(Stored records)
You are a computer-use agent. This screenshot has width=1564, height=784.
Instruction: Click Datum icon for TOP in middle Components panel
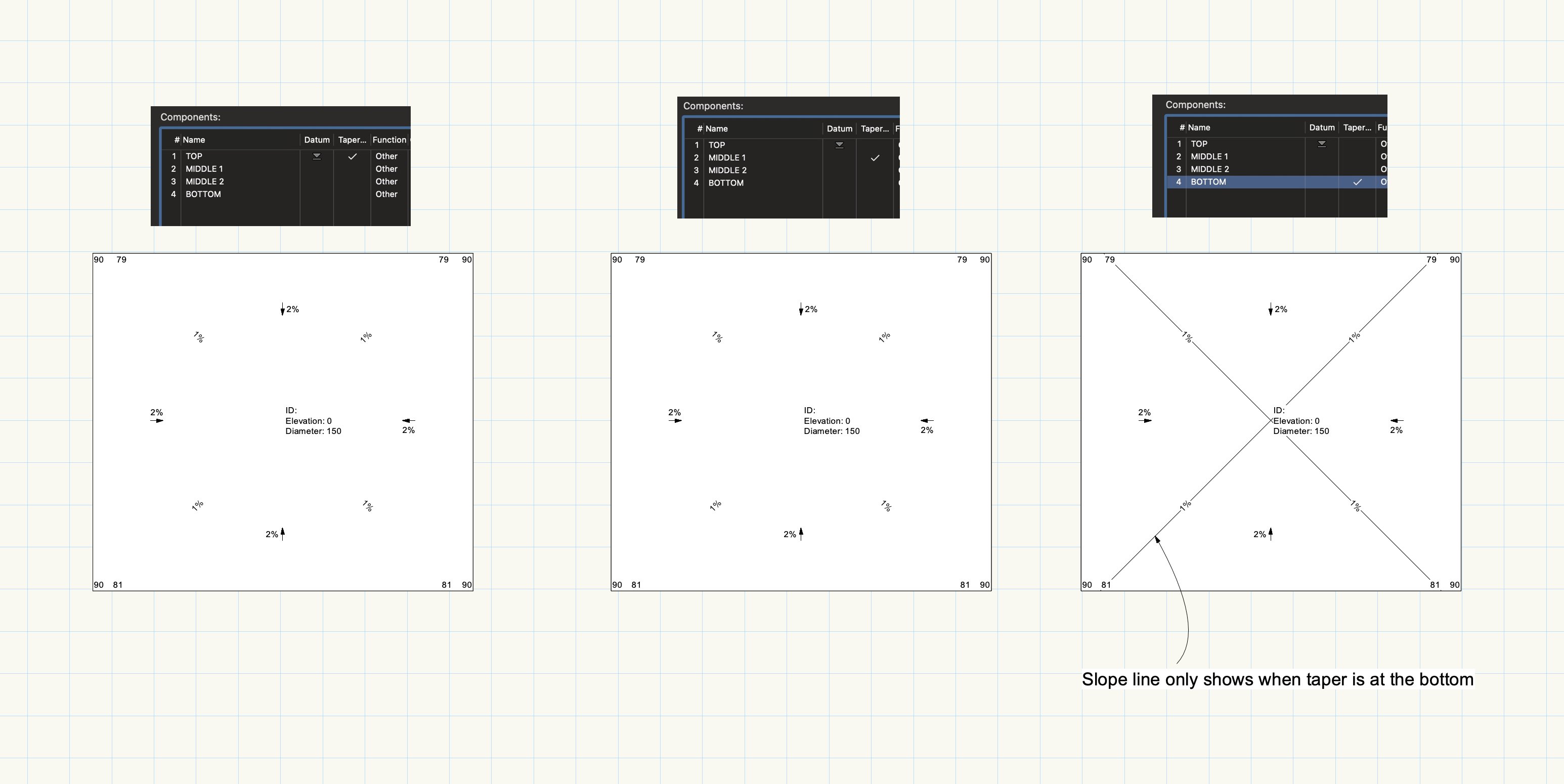(x=839, y=145)
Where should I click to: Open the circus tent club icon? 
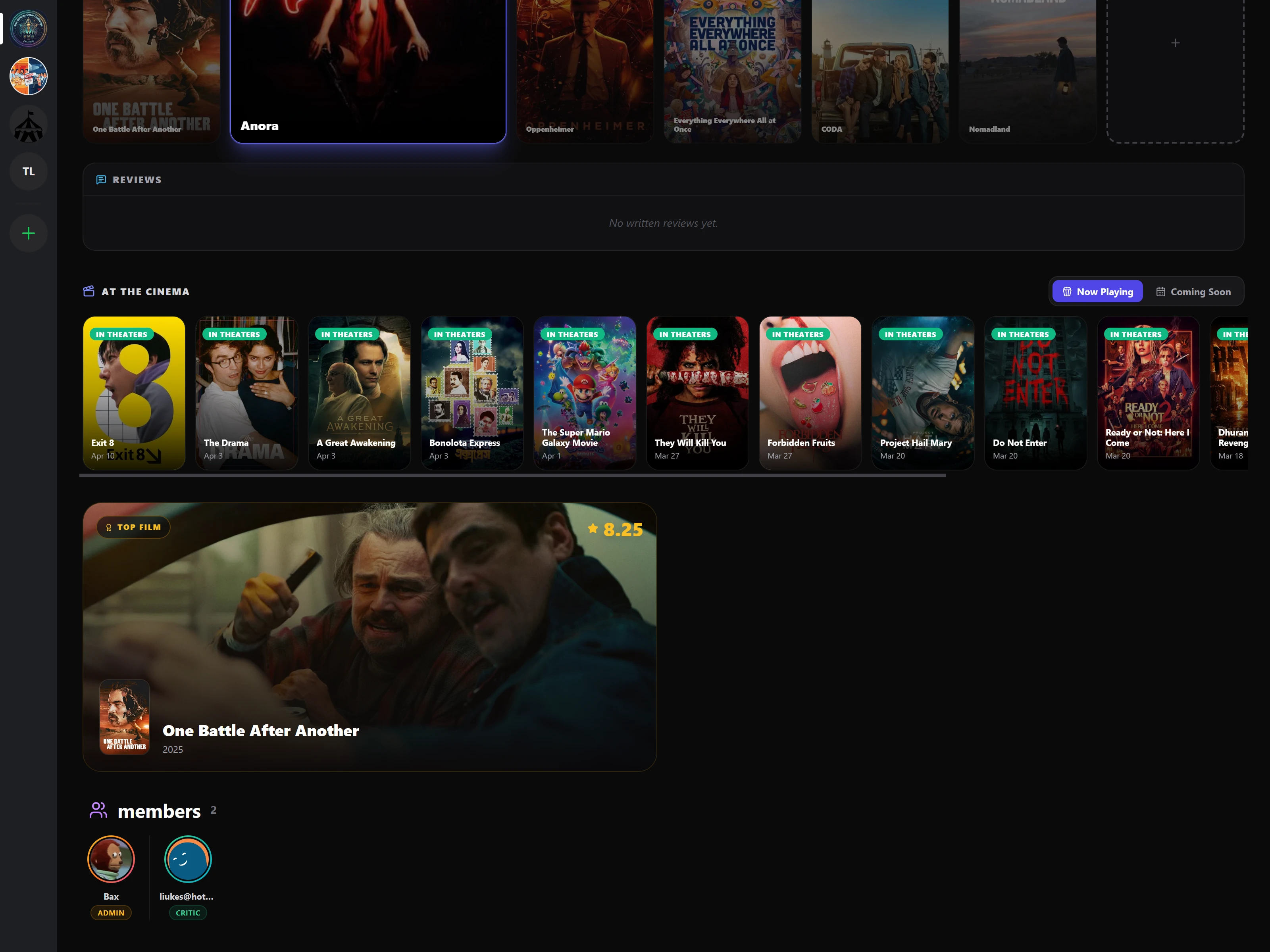tap(28, 125)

### WORK TO COMPLETE
Reproduce exactly the lines from the one containing "Instruction: Click Datum" through the last line of the records, both included, leaving out every picture.

### ANSWER SPACE
Instruction: Click Datum icon for TOP in middle Components panel
(x=839, y=145)
Where should I click to: Open the circus tent club icon? 
tap(28, 125)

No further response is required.